Contrairement aux élucubrations à forte tendance manipulatrice, le Togo a surpris par une mobilisation électorale notable lors des élections municipales du 17 juillet 2025. Avec un taux de participation provisoire de 55,02 %, soit plus de 2,5 millions de votants, le pays affiche un engagement citoyen fort, bien au-dessus de la moyenne régionale. Cela contredit les premières estimations plus modestes, que certains acteurs politiques et relais étrangers tentaient d’exploiter pour fragiliser le pouvoir en place.
Si les régions des Savanes et de la Kara enregistrent des taux supérieurs à 65 %, certains quartiers urbains du Grand Lomé ont connu une mobilisation plus faible. Une tendance due en partie au flou stratégique de plusieurs partis d’opposition, oscillant entre le boycott et la participation partielle. Ces hésitations ont démobilisé leur base électorale. Il faut aussi replacer ces dynamiques dans un contexte continental : de nombreux pays africains enregistrent une érosion des taux de participation aux élections locales, comme le Ghana, la Côte d’Ivoire, la Tunisie ou encore l’Algérie.

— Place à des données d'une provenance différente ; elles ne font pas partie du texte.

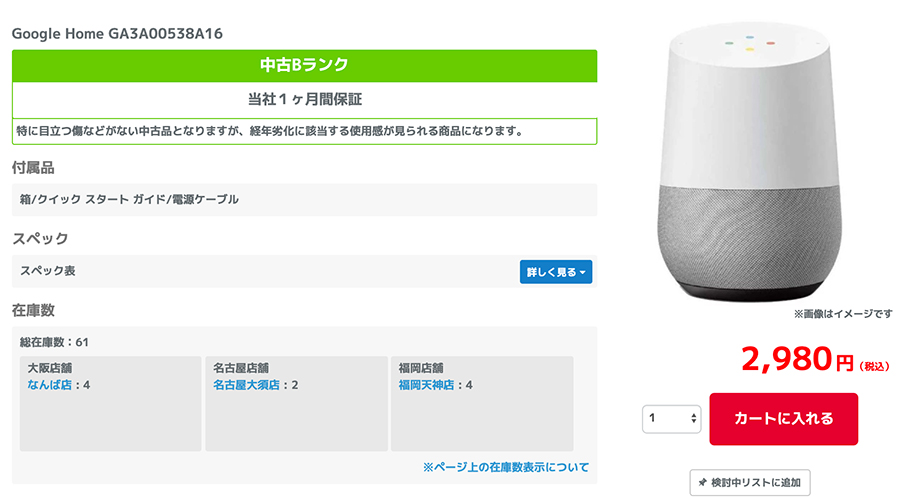Click the quantity number field showing 1

[x=671, y=418]
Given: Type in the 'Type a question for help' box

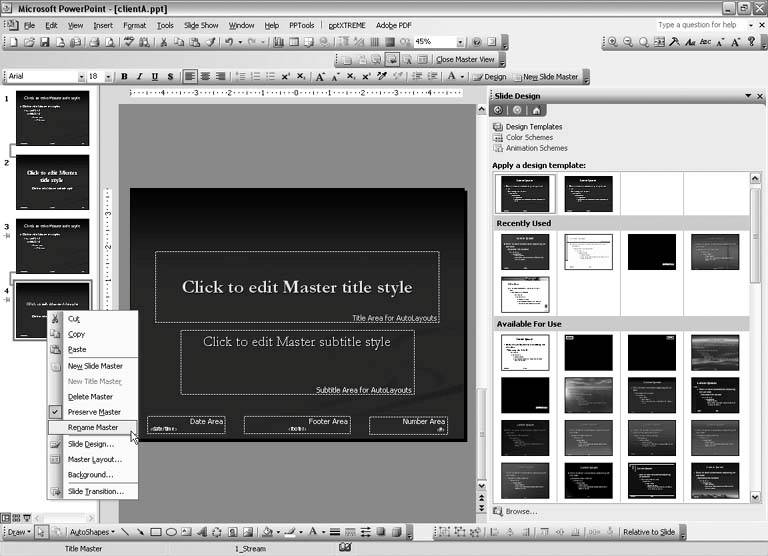Looking at the screenshot, I should (x=702, y=25).
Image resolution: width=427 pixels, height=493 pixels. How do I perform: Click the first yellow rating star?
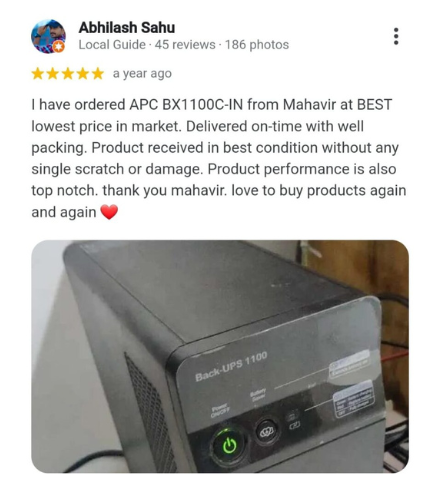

Dans un autre registre, le Président du Conseil, Son Excellence Faure Essozimna Gnassingbé, a reçu un accueil populaire exceptionnel lors des luttes Evala à Pya. Acclamé par une foule enthousiaste, il a été porté par une ferveur sincère, témoignant d’un attachement fort entre le peuple et ses institutions.
Entre les urnes et les Evala, le message est limpide : une majorité silencieuse exprime son attachement à la stabilité, à la continuité et à un leadership reconnu. Loin des narratifs alarmistes, le Togo montre un visage confiant, soudé et résolument tourné vers l’avenir.